◆ **AVAILABLE RECORDS**
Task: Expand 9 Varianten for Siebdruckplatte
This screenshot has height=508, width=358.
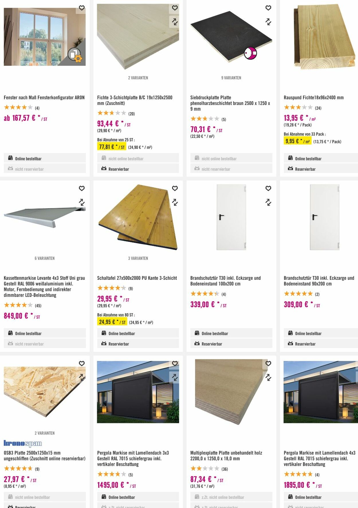Action: pos(231,78)
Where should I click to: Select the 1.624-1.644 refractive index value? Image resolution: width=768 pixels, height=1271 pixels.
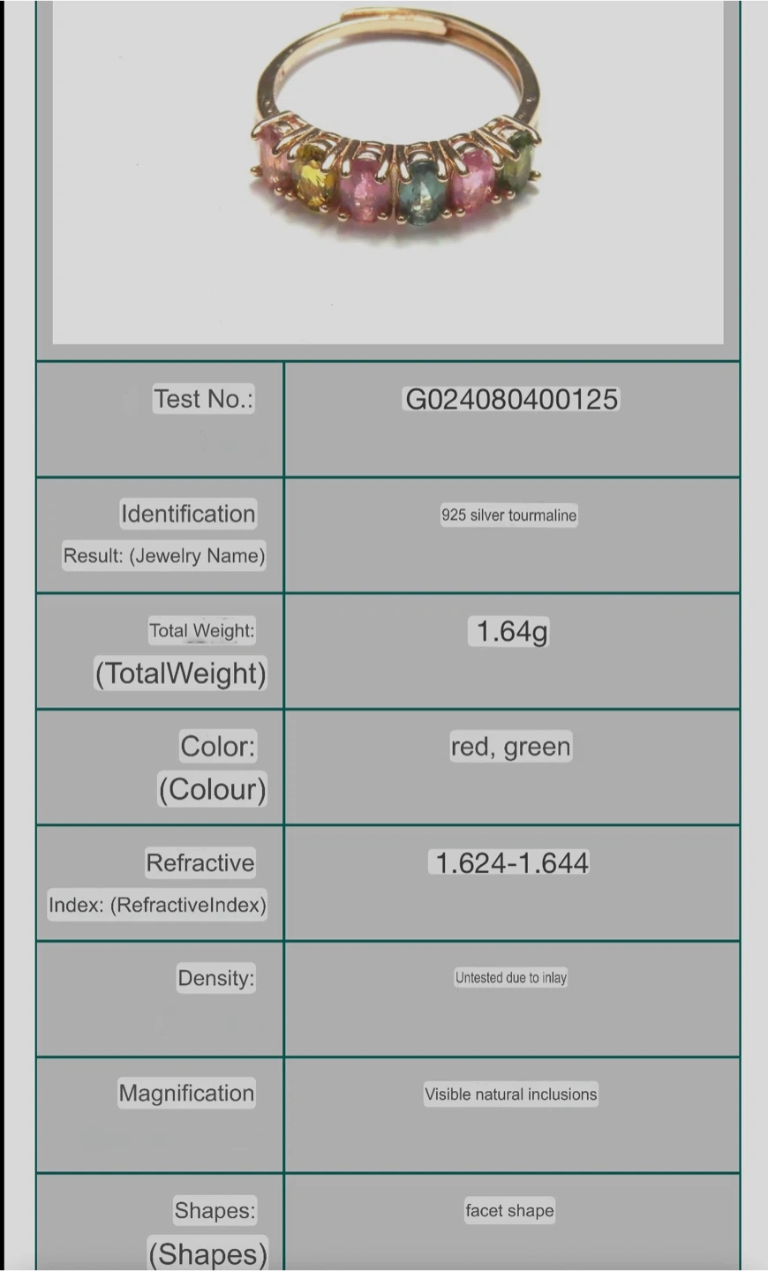pyautogui.click(x=511, y=863)
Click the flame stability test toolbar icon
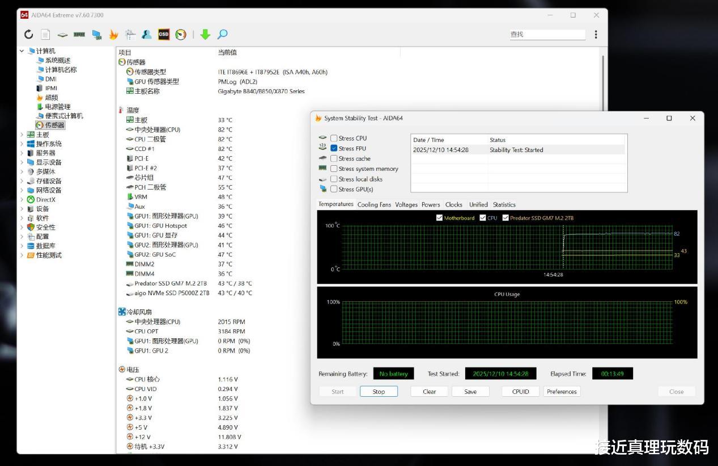 (113, 35)
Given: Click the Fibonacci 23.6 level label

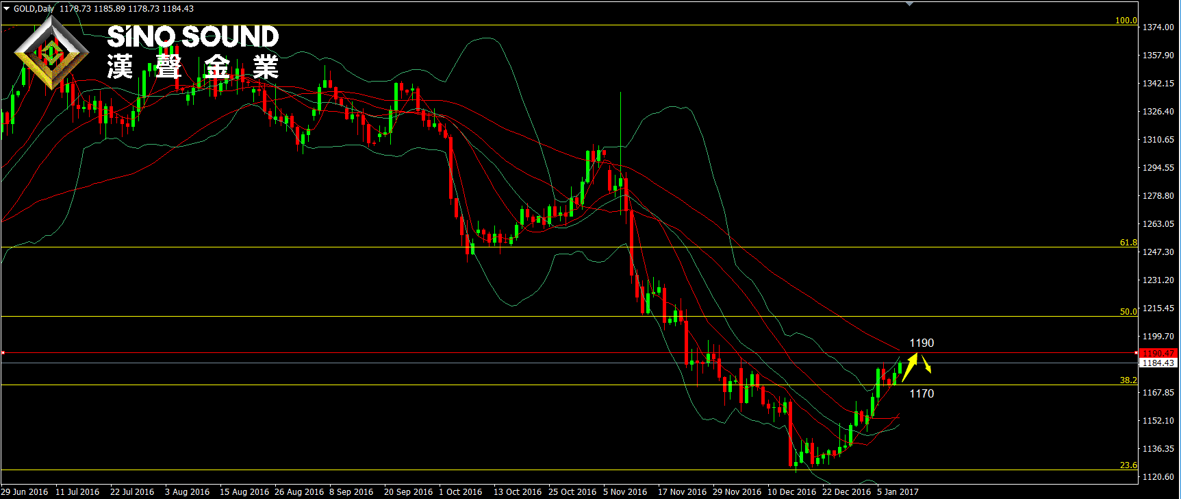Looking at the screenshot, I should point(1128,465).
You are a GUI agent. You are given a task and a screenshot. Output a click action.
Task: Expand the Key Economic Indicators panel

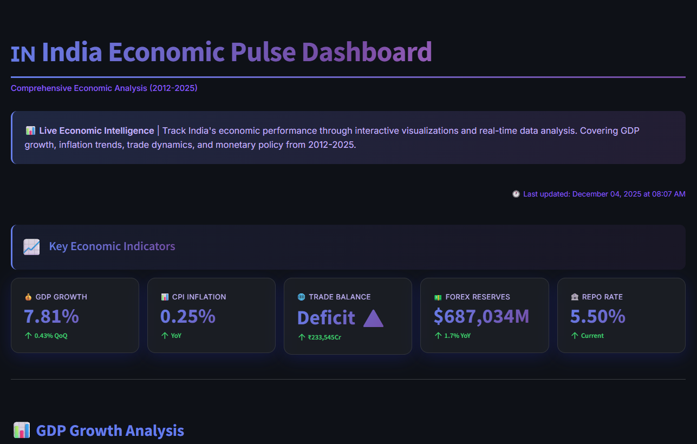click(x=348, y=246)
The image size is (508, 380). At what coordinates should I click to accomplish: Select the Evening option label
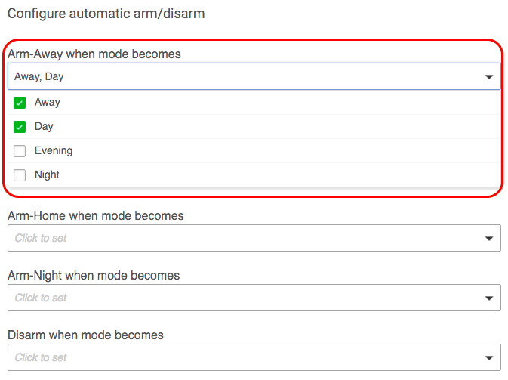(x=54, y=151)
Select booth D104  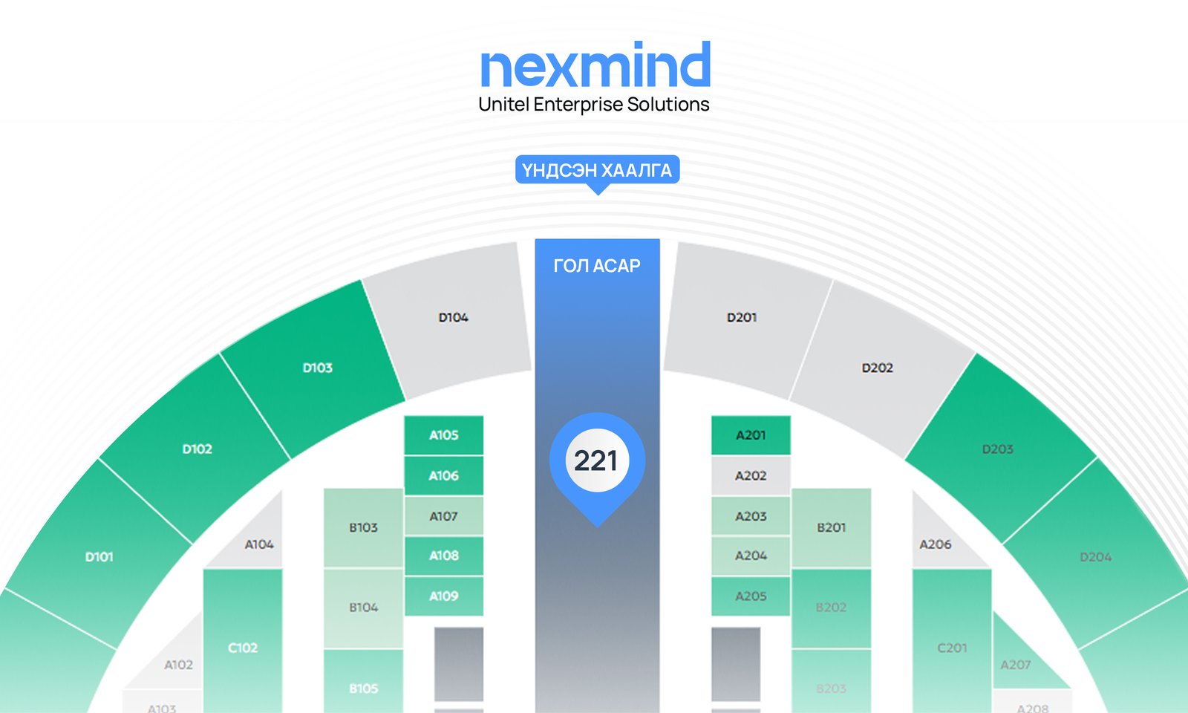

◆ **THE TASK**
Would you mind repeating the records above exactly, without the pictures?

◆ **ANSWER FOR THE TASK**
Task: Expand 9 Varianten for Siebdruckplatte
This screenshot has height=508, width=358.
Action: pos(231,78)
Where should I click to: Select the 1.624-1.644 refractive index value? Image resolution: width=768 pixels, height=1271 pixels.
pyautogui.click(x=511, y=863)
Click the flame stability test toolbar icon
 (113, 35)
Given: Click the Fibonacci 23.6 level label

Looking at the screenshot, I should point(1128,465).
You are a GUI agent. You are given a task and a screenshot. Output a click action.
Task: Expand the Key Economic Indicators panel

click(x=348, y=246)
The image size is (508, 380). At what coordinates should I click to accomplish: Select the Evening option label
(x=54, y=151)
Select booth D104  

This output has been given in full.